<<<<

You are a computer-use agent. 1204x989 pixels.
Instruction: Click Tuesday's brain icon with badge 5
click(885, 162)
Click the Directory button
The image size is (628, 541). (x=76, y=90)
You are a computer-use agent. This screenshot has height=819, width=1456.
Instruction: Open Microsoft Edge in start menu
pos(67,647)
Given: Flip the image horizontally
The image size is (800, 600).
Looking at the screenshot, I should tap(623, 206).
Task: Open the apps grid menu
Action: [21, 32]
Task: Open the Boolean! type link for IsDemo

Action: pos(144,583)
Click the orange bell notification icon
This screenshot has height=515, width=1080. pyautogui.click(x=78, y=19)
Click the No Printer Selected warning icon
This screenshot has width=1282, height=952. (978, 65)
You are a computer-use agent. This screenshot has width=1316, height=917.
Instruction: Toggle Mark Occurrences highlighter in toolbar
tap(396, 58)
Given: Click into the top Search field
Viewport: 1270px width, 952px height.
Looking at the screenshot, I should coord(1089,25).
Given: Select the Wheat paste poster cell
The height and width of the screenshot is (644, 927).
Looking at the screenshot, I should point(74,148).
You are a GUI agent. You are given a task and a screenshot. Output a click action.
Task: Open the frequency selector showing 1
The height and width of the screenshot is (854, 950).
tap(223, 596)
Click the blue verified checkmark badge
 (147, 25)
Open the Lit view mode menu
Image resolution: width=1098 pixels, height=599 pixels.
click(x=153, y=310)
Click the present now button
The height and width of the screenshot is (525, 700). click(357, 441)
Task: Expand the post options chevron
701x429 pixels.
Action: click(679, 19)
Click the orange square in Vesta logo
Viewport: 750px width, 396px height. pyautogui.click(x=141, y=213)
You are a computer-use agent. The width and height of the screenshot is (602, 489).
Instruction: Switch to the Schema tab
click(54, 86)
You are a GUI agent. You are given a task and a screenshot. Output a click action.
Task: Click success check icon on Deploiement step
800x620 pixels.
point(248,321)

>>>>

- Required action -
What goes in the answer is the run of lines from the one holding "Click the orange square in Vesta logo" to the end of the entries, reproduced exactly and with nothing else.

- Reply to the exercise -
Click the orange square in Vesta logo
Viewport: 750px width, 396px height. pyautogui.click(x=141, y=213)
You are a computer-use agent. The width and height of the screenshot is (602, 489).
Instruction: Switch to the Schema tab
click(54, 86)
You are a GUI agent. You are given a task and a screenshot. Output a click action.
Task: Click success check icon on Deploiement step
800x620 pixels.
point(248,321)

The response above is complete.